指示
- a) 大気汚染の本文によると、一般環境測定局で一酸化炭素を常時監視している測定局はいくつか。
- b) 大気汚染の本文にある次の文を英語に訳すこと:「環境基準及び指針値が設定されている8物質は、すべて環境基準及び指針値を満足していた。」
- c) 大気汚染の本文を、最後の文の後から書き継ぐこと。

━━━━━ 本文

図2−1−8光化学オキシダント濃度の推移(昼間の1時間値の年平均値)

環境基準:1時間値0.06ppm以下

光化学オキシダント濃度の推移

図2−1−9光化学スモッグ注意報発令日数の推移

光化学スモッグ注意報発令日数の推移
一酸化炭素(CO)
(ア) 一般環境測定局

一酸化炭素は、3測定局で常時監視を実施している。その結果は、全測定局の年平均値0.4ppmであり、長期的に減少傾向にある。(図2−1−10)

環境基準は、すべての測定局で達成している

(イ) 自動車排出ガス測定局

一酸化炭素は、6測定局で常時監視を実施している。その結果は、全測定局の年平均値が0.6ppmであり、自動車排出ガス規制の強化に伴い、長期的には減少傾向にある。(図2−1−10)

環境基準は、すべての測定局で達成している。

図2−1−10 一酸化炭素濃度の推移(一般局及び自排局:年平均値)

環境基準:日平均値10ppm以下であり、かつ1時間値の8時間平均値が20ppm以下

一酸化炭素濃度の推移(一般局及び自排局:年平均値)
炭化水素
(ア) 一般環境測定局

非メタン炭化水素については、5測定局で常時監視を実施している。その結果は、全測定局の6〜9時における年平均値が0.22ppmCであり、近年ほぼ横ばい状況にある。(図2−1−11)

全測定局で、光化学オキシダントの環境基準を達成するための目標値として定められている濃度指針を超過している。

図2−1−11 非メタン炭化水素濃度の推移(一般局:6〜9時における年平均値)

濃度指針:午前6時から9時までの3時間平均値が 0.20ppmCから0.31ppmCまでの範囲内又はそれ以下

非メタン炭化水素濃度の推移
(イ) 自動車排出ガス測定局

非メタン炭化水素は、6測定局で常時監視を実施している。その結果は、全測定局の6時から9時における年平均値が0.25ppmCであり、減少傾向にある。(図2−1−12)

全測定局で、光化学オキシダントの環境基準を達成するための目標値として定められている濃度指針を超過している。

図2−1−12 非メタン炭化水素濃度の推移(自排局:6〜9時における年平均値)

濃度指針:午前6時から9時までの3時間平均値が 0.20ppmCから0.31ppmCまでの範囲内又はそれ以下

非メタン炭化水素濃度の推移
ケ 有害大気汚染物質

健康リスクが高いと考えられ優先的に対策に取り組むべきとされている有害大気汚染物質(22物質)のうち、測定方法の確立されているベンゼントリクロロエチレンテトラクロロエチレン及びジクロロメタン等19物質について、「大気汚染防止法」第18条の23の規定に基づき、一般環境3地点(宇都宮市、大田原市、栃木市)、固定発生源周辺(工業団地周辺)3地点(宇都宮市、真岡市、小山市)、沿道1地点(小山市)の合計7地点で、月1回24時間の採取により、年間を通じてモニタリング調査を実施した。

環境基準及び指針値が設定されている8物質は、すべて環境基準及び指針値を満足していた。

━━━━━━━━━━
━━━━━ 利用可能なデータ

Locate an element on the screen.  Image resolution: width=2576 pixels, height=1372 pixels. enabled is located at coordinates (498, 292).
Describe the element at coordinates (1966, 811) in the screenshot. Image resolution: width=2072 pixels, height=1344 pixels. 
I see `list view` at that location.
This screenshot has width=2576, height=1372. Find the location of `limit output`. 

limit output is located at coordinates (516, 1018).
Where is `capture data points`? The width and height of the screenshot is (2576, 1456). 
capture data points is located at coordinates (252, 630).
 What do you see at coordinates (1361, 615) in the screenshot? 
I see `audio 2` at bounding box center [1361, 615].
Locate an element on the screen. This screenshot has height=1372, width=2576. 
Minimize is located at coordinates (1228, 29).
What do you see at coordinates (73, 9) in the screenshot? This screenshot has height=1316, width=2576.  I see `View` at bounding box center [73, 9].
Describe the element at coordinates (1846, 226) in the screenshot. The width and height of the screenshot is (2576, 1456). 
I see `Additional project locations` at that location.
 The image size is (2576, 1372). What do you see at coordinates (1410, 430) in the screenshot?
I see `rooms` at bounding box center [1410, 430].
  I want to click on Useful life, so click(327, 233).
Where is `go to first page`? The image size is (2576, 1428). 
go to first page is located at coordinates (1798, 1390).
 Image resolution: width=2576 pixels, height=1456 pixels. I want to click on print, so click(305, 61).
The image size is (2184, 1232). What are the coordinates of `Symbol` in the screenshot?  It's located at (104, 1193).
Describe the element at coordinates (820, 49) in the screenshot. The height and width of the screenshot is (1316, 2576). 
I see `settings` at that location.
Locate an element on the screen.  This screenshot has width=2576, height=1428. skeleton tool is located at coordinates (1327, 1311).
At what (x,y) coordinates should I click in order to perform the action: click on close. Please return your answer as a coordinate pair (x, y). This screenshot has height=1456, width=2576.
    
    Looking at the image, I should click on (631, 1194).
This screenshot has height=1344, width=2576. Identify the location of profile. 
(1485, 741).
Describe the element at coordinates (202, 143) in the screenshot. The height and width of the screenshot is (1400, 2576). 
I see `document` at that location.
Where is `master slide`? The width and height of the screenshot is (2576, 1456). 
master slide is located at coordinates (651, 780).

━━━━━━━━━━

各課題の解答
- a) 3測定局。

- b) All eight substances for which environmental standards and guideline values have been set satisfied those standards and guideline values.

- c)
ベンゼン、トリクロロエチレンテトラクロロエチレン及びジクロロメタンの状況については、次のとおりとなっている。

(ア) ベンゼン

ベンゼンの結果は、一般環境1.3μg/m3、固定発生源周辺は1.3μg/m3、沿道2.9μg/m3であり、すべての地点で環境基準を達成している。沿道については、長期的に減少傾向が見られ、自動車燃料対策の効果が現れていると推測されるが、今後も注意していく必要がある。(図2−1−13)

図2−1−13 ベンゼン濃度の推移(年平均値)

環境基準:年平均値3μg/m3以下であること

ベンゼン濃度の推移
(イ) トリクロロエチレン

トリクロロエチレンの結果は、一般環境0.77μg/m3、固定発生源周辺0.72μg/m3、沿道1.6μg/m3であり、すべての地点で環境基準を達成している。(図2−1−14)

図2−1−14 トリクロロエチレン濃度の推移(年平均値)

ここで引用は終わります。